• [INSTRUCTION]:
Return each line of the records below that contains the string "Distribution".

━━━ EXERCISE MATERIAL ━━━

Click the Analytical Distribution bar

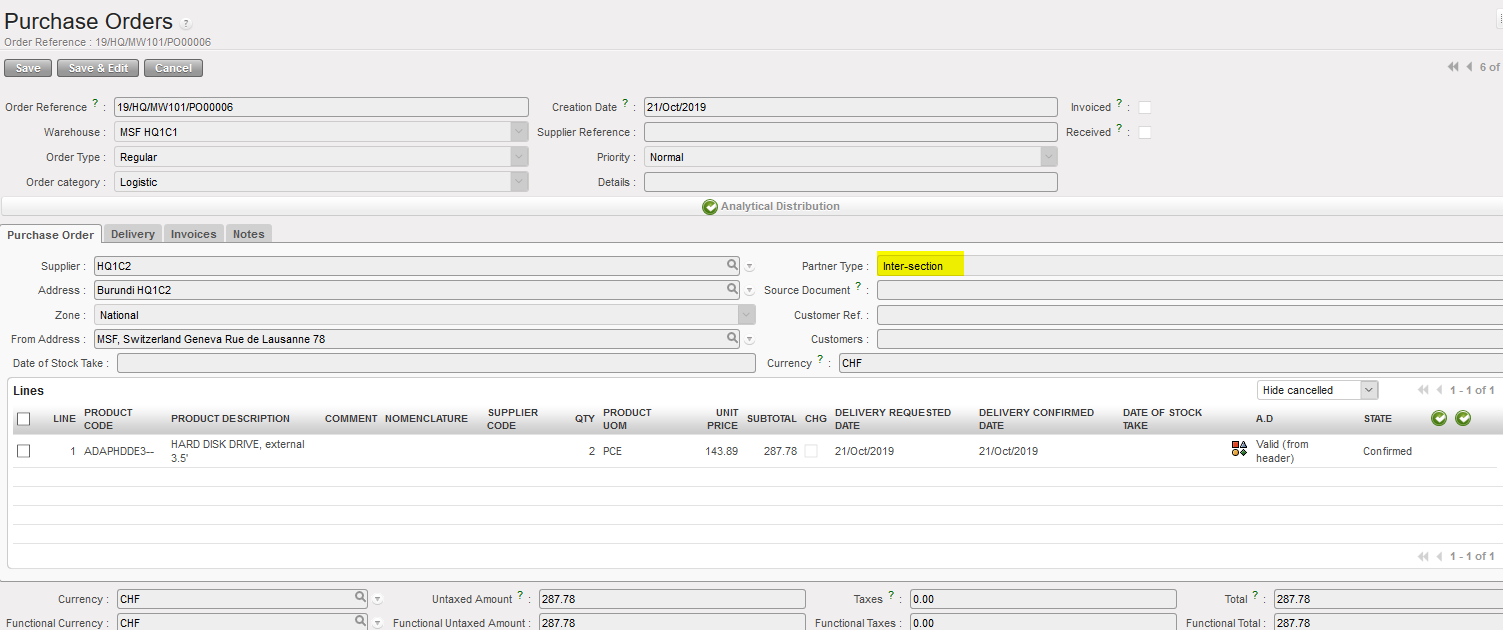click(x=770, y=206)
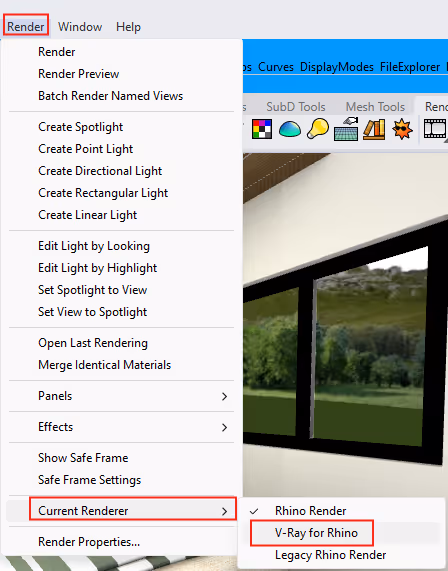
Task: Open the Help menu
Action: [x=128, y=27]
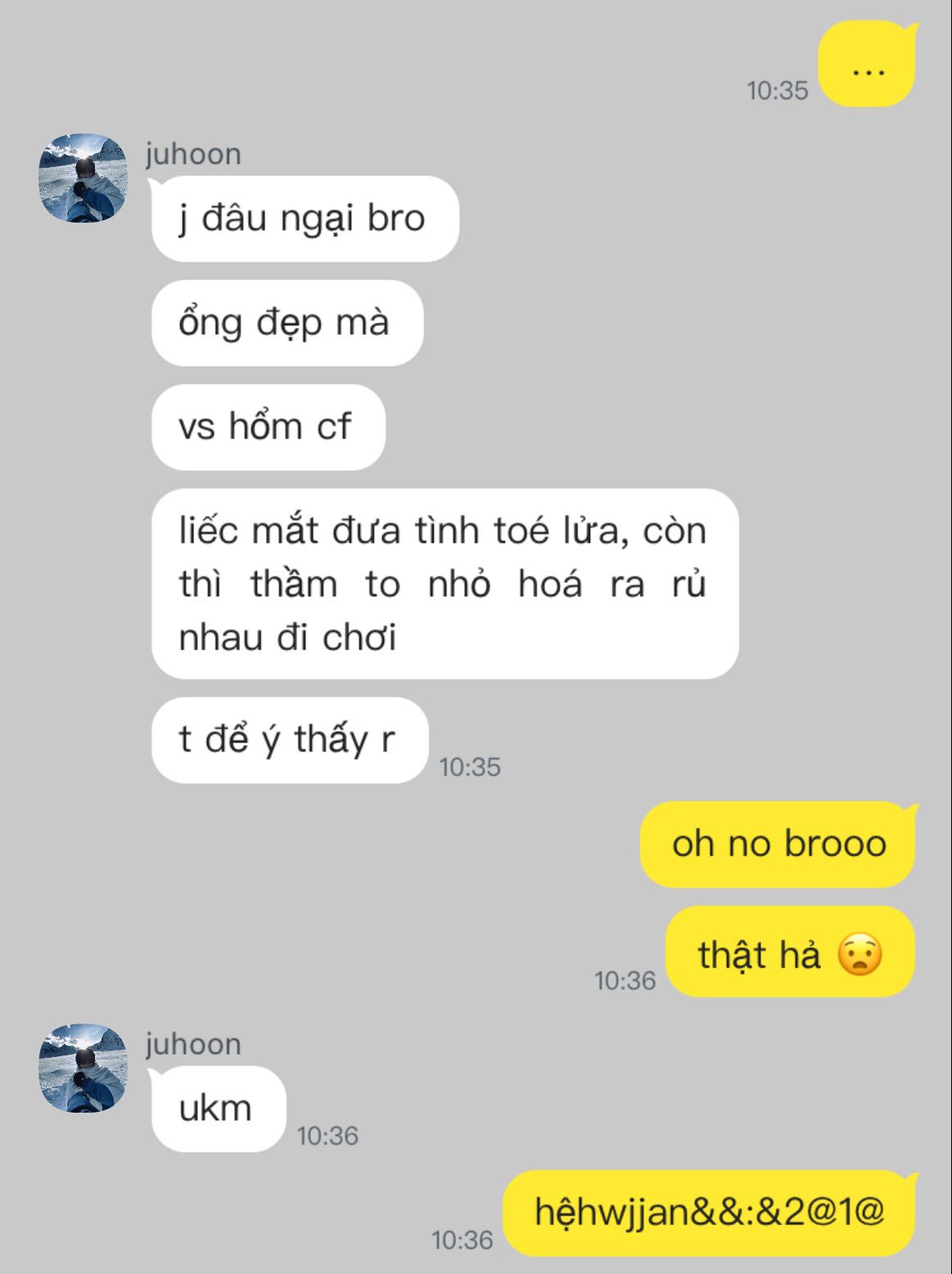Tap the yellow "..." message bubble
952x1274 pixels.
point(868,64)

━━━

• [REPLY TO THE TASK]:
Click the Analytical Distribution bar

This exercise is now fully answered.